2. »Profis für die DDR«

Während sich im Sommer 1990 viele DDR-Bürger im Urlaub erstmals West-Luft um die Nase wehen ließen, hatte der Münchner Personalberater Dieter Rickert viel zu tun. Per Annonce suchte er im Auftrag der Treuhand »Profis für die DDR«. Sie sollten in den Osten gehen und der »DDR-Wirtschaft zu Wettbewerbsfähigkeit nach westlichen Maßstäben verhelfen«. So war es im Anzeigentext zu lesen.

Es meldeten sich rund 4.000 Kandidaten, aber schon beim ersten Hinsehen erwiesen sich die meisten als Scharlatane, die nur aufs schnelle Geld aus waren. Schließlich blieben 40 Leute übrig. Manche von ihnen sahen die Aufgabe in der DDR als »nationale Pflicht« an und stellten sich ihr mit Überzeugung. Andere witterten einen legalen Weg zu fetter Beute.

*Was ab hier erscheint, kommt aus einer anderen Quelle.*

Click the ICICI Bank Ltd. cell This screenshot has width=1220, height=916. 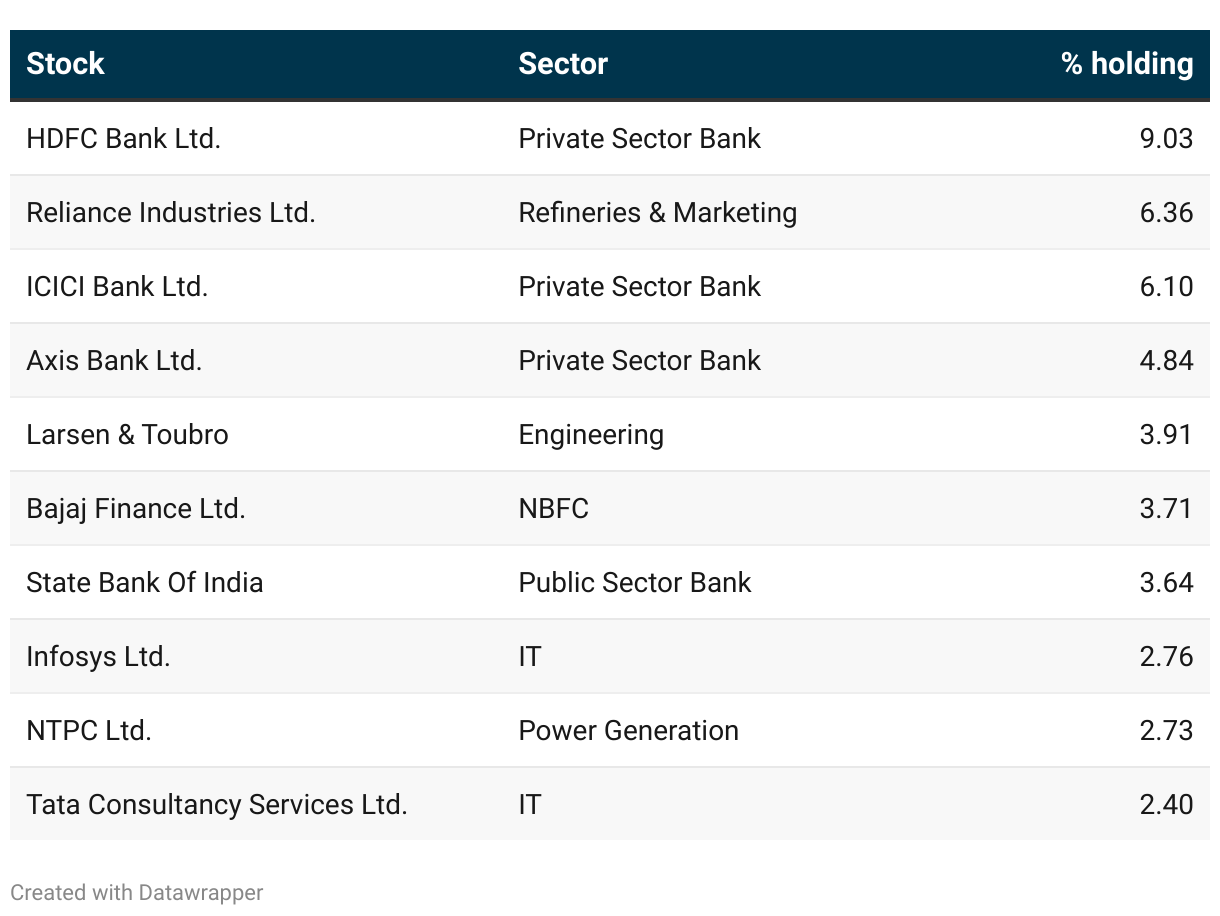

Alle stießen in der DDR bei der gerade neu geschaffenen Treuhandanstalt auf Angehörige der früheren Funktionselite der SED. Die bis 18. März 1990 tätige Wirtschaftsministerin Christa Luft (SED-PDS) bezifferte deren Grundstock an Mitarbeitern: »Neben einer Anstaltszentrale in Berlin mit 100 Personalstellen wurden in den Hauptstädten der Bezirke Außenstellen mit jeweils 30 Mitarbeitern eingerichtet.«

Günter Münzberg, bis 1989 jahrelang Gutachter für Investitionen in verschiedenen zentralen Leitungsgremien der DDR und dann an die Treuhand-Außenstelle Leipzig abgeordnet, berichtete vom Personal seiner neuen Dienststelle: »Mit der Bildung der Außenstelle Leipzig war nach Erlass der Treuhandverordnung in Verantwortung des Rates des Bezirkes begonnen worden. Deshalb rekrutierten sich die Mitarbeiter bis Ende Mai 1990 verständlicherweise im Wesentlichen aus Mitarbeitern des Rates des Bezirkes Leipzig, die man zur Treuhandanstalt delegiert hatte. Das betraf den Direktor ebenso wie dessen Sekretärin, den Kraftfahrer und zwei Abteilungsleiter …« Hinzu kamen ein paar Leute aus dem »territorialen Staatsapparat« und aus Betrieben.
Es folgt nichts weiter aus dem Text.